The key to accuracy and integrity in any exercise is to eliminate the opportunity for human error – which does not mean eliminating humans from the process but incorporating the right tools to reduce the likelihood of error as the human beings apply their thought processes to the work.

Data Lineage: A Crucial First Step for Data Governance

Knowing what data you have and where it lives and where it came from is complicated. The lack of visibility and control around “data at rest” combined with “data in motion,” as well as difficulties with legacy architectures, means organizations spend more time finding the data they need rather than using it to produce meaningful business outcomes.

Organizations need to create and sustain an enterprise-wide view of and easy access to underlying metadata, but that’s a tall order with numerous data types and data sources that were never designed to work together and data infrastructures that have been cobbled together over time with disparate technologies, poor documentation and little thought for downstream integration. So the applications and initiatives that depend on a solid data infrastructure may be compromised, resulting in faulty analyses.

These issues can be addressed with a strong data management strategy underpinned by technology that enables the data quality the business requires, which encompasses data cataloging (integration of data sets from various sources), mapping, versioning, business rules and glossaries maintenance and metadata management (associations and lineage).

An automated, metadata-driven framework for cataloging data assets and their flows across the business provides an efficient, agile and dynamic way to generate data lineage from operational source systems (databases, data models, file-based systems, unstructured files and more) across the information management architecture; construct business glossaries; assess what data aligns with specific business rules and policies; and inform how that data is transformed, integrated and federated throughout business processes – complete with full documentation.

Centralized design, immediate lineage and impact analysis, and change-activity logging means you will always have answers readily available, or just a few clicks away. Subsets of data can be identified and generated via predefined templates, generic designs generated from standard mapping documents, and pushed via ETL process for faster processing via automation templates.

With automation, data quality is systemically assured and the data pipeline is seamlessly governed and operationalized to the benefit of all stakeholders. Without such automation, business transformation will be stymied. Companies, especially large ones with thousands of systems, files and processes, will be particularly challenged by a manual approach. And outsourcing these data management efforts to professional services firms only increases costs and schedule delays.

With erwin Mapping Manager, organizations can automate enterprise data mapping and code generation for faster time-to-value and greater accuracy when it comes to data movement projects, as well as synchronize “data in motion” with data management and governance efforts.
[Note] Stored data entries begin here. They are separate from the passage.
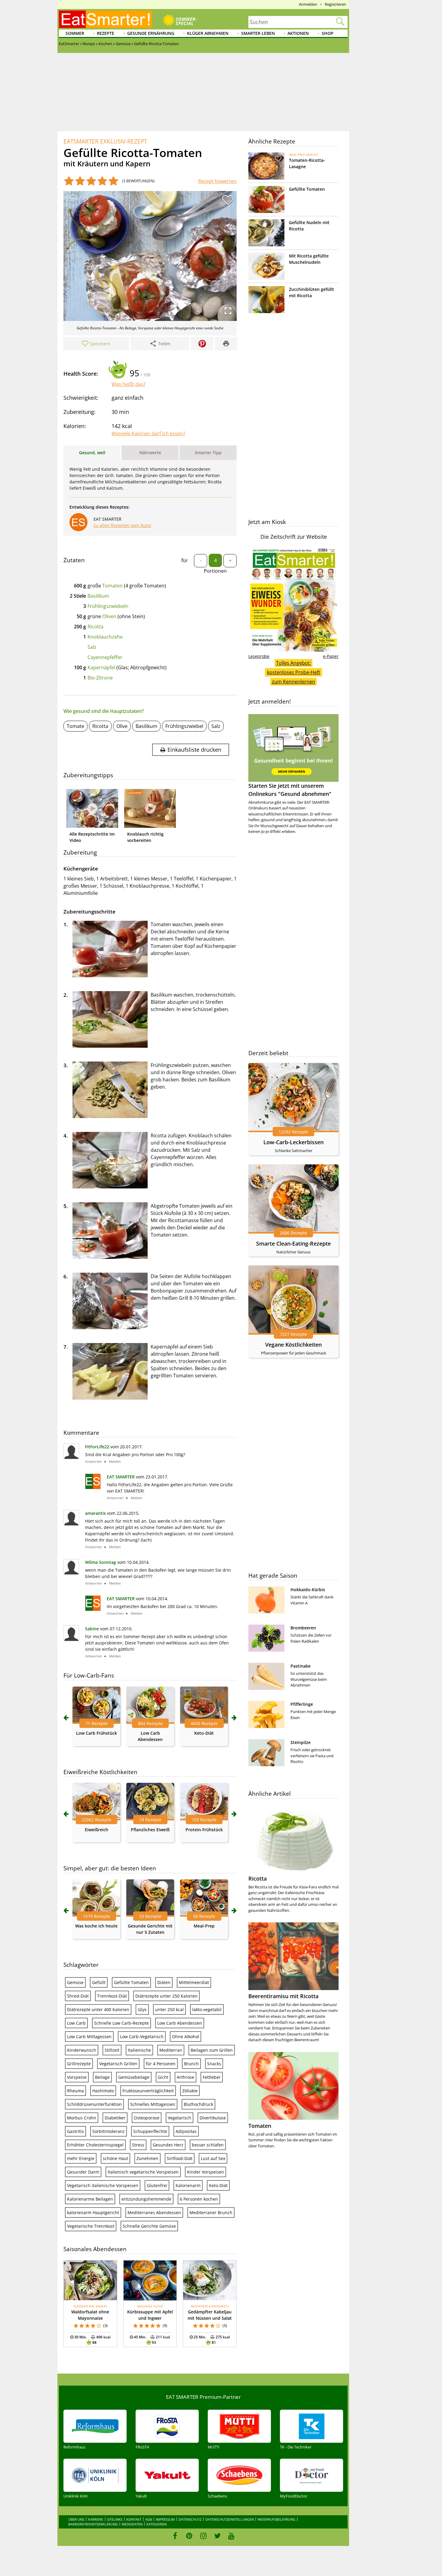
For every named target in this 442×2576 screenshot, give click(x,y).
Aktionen (298, 33)
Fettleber (212, 2077)
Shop (327, 33)
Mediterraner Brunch (210, 2212)
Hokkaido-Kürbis (307, 1589)
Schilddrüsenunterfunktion (94, 2104)
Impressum (165, 2519)
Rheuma (75, 2091)
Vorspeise (77, 2077)
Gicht (163, 2077)
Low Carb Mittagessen (89, 2036)
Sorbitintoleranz (108, 2131)
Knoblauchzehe (105, 636)
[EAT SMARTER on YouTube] (231, 2535)
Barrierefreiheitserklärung (93, 2524)
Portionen (215, 571)
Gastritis (75, 2131)
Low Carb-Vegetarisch (142, 2036)
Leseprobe (258, 656)
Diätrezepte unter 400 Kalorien (98, 2009)
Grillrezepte (79, 2063)
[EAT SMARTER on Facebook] (175, 2535)
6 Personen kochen (199, 2199)
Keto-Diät (204, 1733)
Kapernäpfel (101, 667)
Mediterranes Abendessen (154, 2212)
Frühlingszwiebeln (107, 606)
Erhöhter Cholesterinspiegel (95, 2145)
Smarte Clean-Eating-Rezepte (293, 1243)
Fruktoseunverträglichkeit (148, 2091)
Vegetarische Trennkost (90, 2226)
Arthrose (185, 2077)
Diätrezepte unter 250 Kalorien (166, 1996)
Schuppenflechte (150, 2131)
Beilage (102, 2077)
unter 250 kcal (169, 2009)
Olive (121, 726)
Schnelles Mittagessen (152, 2104)
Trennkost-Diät (112, 1996)
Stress (138, 2145)
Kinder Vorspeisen (205, 2172)
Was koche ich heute (96, 1926)
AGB (148, 2519)
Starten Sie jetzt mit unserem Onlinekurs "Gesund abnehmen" (289, 789)
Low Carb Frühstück (96, 1733)
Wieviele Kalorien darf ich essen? (148, 433)
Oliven (109, 616)
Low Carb (76, 2023)
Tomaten (112, 585)
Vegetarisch (179, 2118)
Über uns (76, 2519)
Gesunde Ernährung (150, 33)
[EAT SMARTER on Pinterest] (189, 2535)
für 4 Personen (161, 2063)
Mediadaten (132, 2524)
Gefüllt (99, 1982)
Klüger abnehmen (208, 33)
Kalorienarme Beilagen (90, 2199)
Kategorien (156, 2524)
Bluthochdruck (198, 2104)
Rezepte (105, 33)
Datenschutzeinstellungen (229, 2519)
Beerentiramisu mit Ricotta (283, 1996)
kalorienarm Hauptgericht (93, 2212)
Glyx (142, 2009)
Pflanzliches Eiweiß (150, 1829)
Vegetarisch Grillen (118, 2063)
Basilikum (98, 596)
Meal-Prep (204, 1926)
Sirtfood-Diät (179, 2158)
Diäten (163, 1982)
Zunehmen (147, 2158)
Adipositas (186, 2131)
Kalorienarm (188, 2185)
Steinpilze (300, 1742)
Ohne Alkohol (185, 2036)
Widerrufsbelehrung (276, 2519)
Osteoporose (146, 2118)
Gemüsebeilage (133, 2077)
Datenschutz (190, 2519)
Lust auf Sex (213, 2158)
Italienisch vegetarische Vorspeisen (143, 2172)
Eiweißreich (96, 1829)
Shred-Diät (78, 1996)
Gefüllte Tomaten (131, 1982)
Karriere (95, 2519)
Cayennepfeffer (104, 657)
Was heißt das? (129, 384)
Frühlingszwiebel (184, 726)
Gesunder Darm (83, 2172)
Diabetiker (115, 2118)
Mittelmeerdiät (194, 1982)
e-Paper (331, 656)
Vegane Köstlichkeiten (293, 1344)
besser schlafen (208, 2145)
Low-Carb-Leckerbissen (293, 1142)
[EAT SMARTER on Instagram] (203, 2535)
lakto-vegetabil (207, 2009)
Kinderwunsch (81, 2050)
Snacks (214, 2063)
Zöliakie (190, 2091)
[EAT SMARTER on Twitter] (217, 2535)
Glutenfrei (157, 2185)
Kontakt (133, 2519)
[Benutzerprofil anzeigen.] (92, 1487)
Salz (92, 647)
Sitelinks (114, 2519)
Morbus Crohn (81, 2118)
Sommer (75, 33)
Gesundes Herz (168, 2145)
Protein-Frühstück (204, 1829)
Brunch (191, 2063)
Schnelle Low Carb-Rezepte (121, 2023)
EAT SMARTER (121, 1477)
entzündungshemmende (146, 2199)
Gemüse (75, 1982)
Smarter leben (258, 33)
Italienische (139, 2050)
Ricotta (95, 626)
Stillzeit (112, 2050)
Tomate (75, 726)
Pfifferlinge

Map data elements to their sources within a single repository to determine data lineage, deploy data warehouses and other Big Data solutions, and harmonize data integration across platforms. The web-based solution reduces the need for specialized, technical resources with knowledge of ETL and database procedural code, while making it easy for business analysts, data architects, ETL developers, testers and project managers to collaborate for faster decision-making.